Não sou a minha depressão



“Não sou a minha depressão” – “Não sou a minha ansiedade” – “Não sou os meus ataques de pânico”. Sinto necessidade de repetir isto para mim, vezes e vezes sem conta, mas resulta. É nas alturas em que o faço que sei que existe uma Filipa – eu, integra, a minha personalidade -, e existe *outra* Filipa que é tantas vezes afetada por estes monstros. A Filipa melancólica, ansiosa, agressiva. Essa não sou eu – mas tive de aceitá-la na minha vida, para poder tratar dela.

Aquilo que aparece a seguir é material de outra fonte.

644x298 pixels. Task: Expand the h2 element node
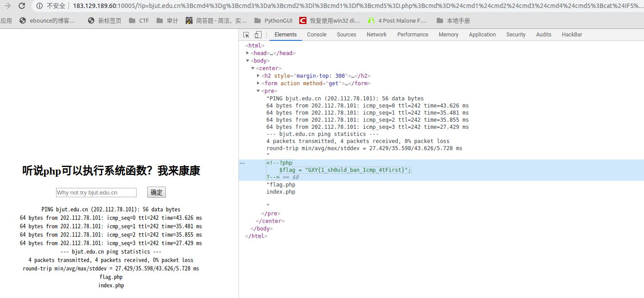(258, 76)
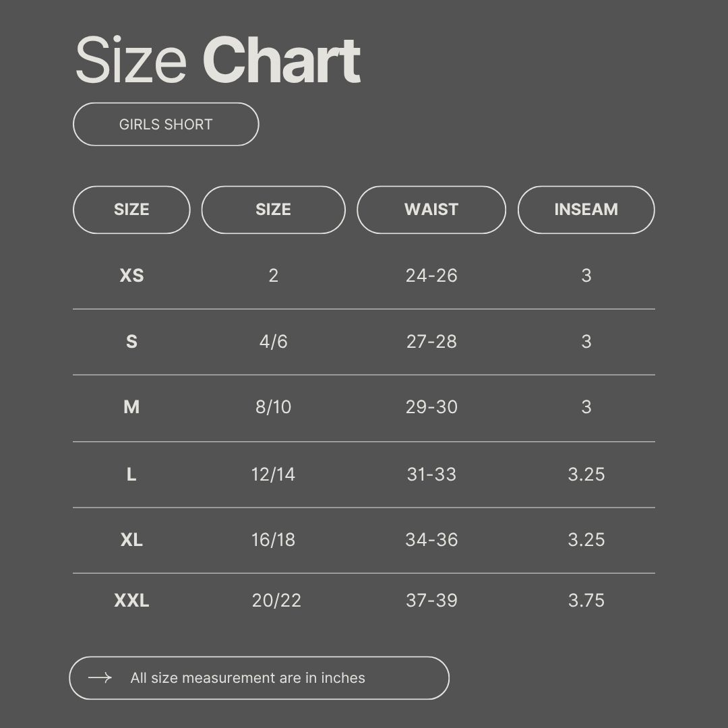Click the arrow icon beside the measurement note
728x728 pixels.
point(100,677)
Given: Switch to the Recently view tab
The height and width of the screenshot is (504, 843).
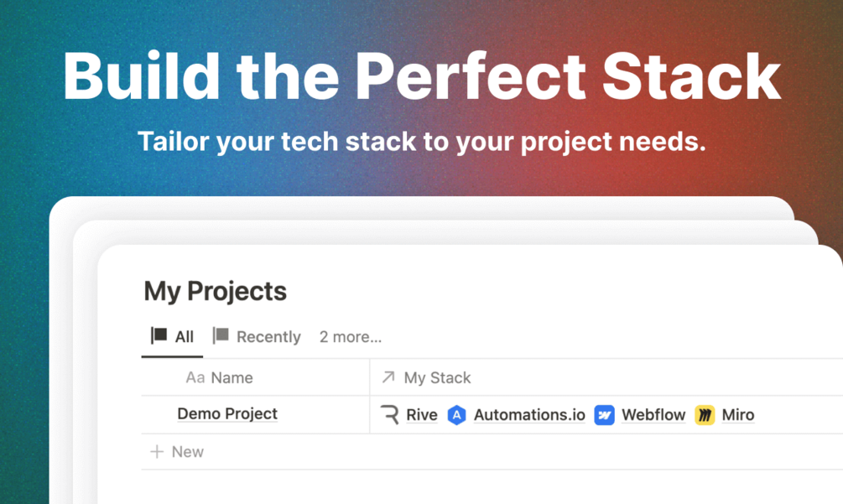Looking at the screenshot, I should tap(268, 337).
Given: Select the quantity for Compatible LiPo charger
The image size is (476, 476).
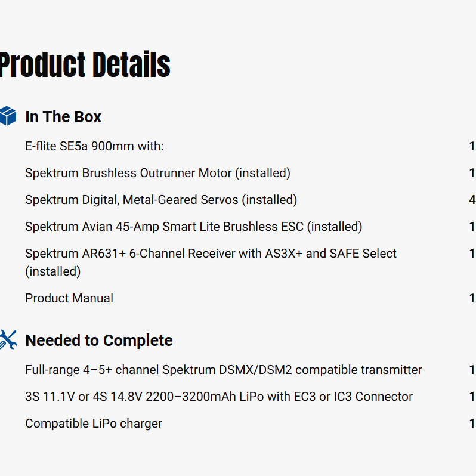Looking at the screenshot, I should click(472, 424).
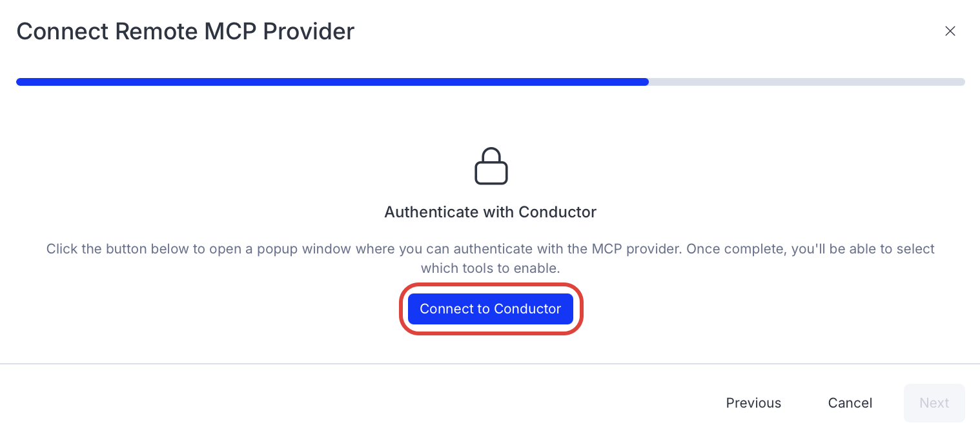
Task: Click the word Conductor in the heading
Action: pos(557,212)
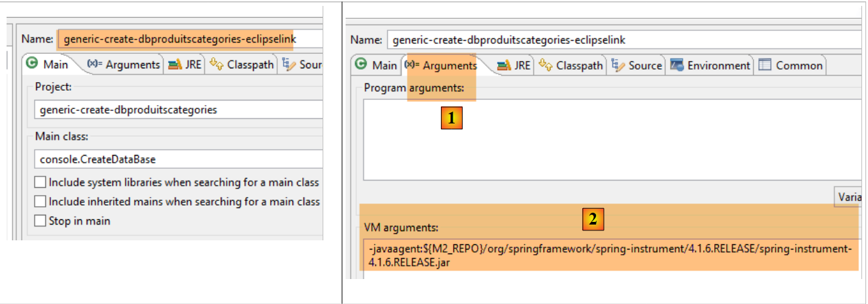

Nestes dias regressei ao trabalho, e senti um limbo, uma linha ténue entre as duas. Na verdade, foram substituídas pela Filipa apática, encharcada em comprimidos e com as pupilas dilatadas, mas que sabe que, de dia para dia, vai melhorar. Esta é a Filipa que sabe que eu não sou uma depressão. E sabe que as pessoas que a rodeiam sabem o mesmo, sentem o mesmo.

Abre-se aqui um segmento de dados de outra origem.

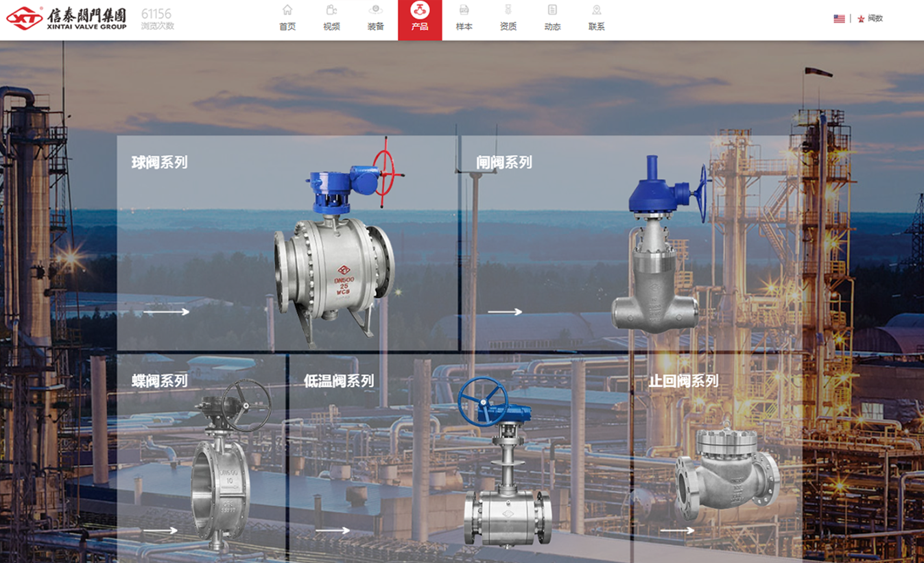Click the 资质 medal icon
The width and height of the screenshot is (924, 563).
click(508, 10)
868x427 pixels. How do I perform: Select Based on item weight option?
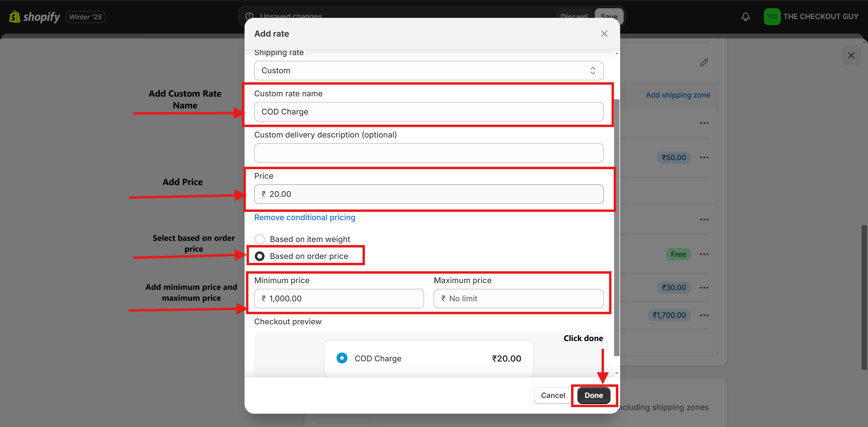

Gostava que houvesse um manual infalível sobre como lidar com pessoas com depressão, mas ele não existe – e duvido que algum dia vá existir. Há dias em que nem eu própria sei lidar comigo. Há dias em que eu não sei como é que quero que os outros lidem comigo. Mas nestes dias em que voltei a trabalhar, em que peguei na Filipa apática, encharcada em comprimidos, e na Filipa que estava decidida que a depressão não é a sua identidade, senti que os outros gostavam de me perceber. Estavam curiosos e confusos. De pé atrás. Como é que se lida com alguém que teve 20 dias de baixa por estar no fundo do poço?

Sabem quando alguém que nos é próximo perde um parente, e nós queremos dar aquela palmada no ombro, dizer que estamos lá, mas sabemos que, ao mesmo tempo, a morte desse parente, não vai mudar a personalidade desse alguém que nos é próximo – e é por isso que nos é tão difícil lidar com ele?

Eu não sou a minha depressão, mas como é que se lida comigo? No meu regresso ao trabalho, senti-me a pessoa que tinha perdido um parente próximo, rodeada das pessoas que têm a máxima consideração por mim, que sabem que eu não sou a minha doença, mas que na verdade não sabiam o que me dizer.

E isto foi um misto de ingenuidade, bondade, vontade de me ver bem – e foi bom, de verdade. Gratificante, até. As palmadinhas nas costas, o “que bom que tu voltaste”, o “estás melhor?”, ou “fala comigo se precisares”. Eu voltei, mas o monstro da depressão voltou comigo. Está comigo, trabalha comigo e dorme comigo. Mas aos poucos, a Filipa que sabe que somos separadas, vai agir. E por isso sim, estou melhor. E não sei o que posso eu, Filipa, falar sobre a minha depressão. Porque ela não sou eu. E porque tudo o que vou conseguido falar sobre ela está aqui. Ou pode estar numa conversa a acompanhar um café

Regressar ao trabalho deu-me um sentimento misto sobre isto. Eu não sou ela, mas ela dá cabo de mim, todos os dias. Mas acredito que seja cada vez menos.

Em breve, deixará de tomar conta de mim. Neste momento, sinto-a como um pequeno monstro agarrado às minhas pernas enquanto caminho. Mas vou deixá-la para trás.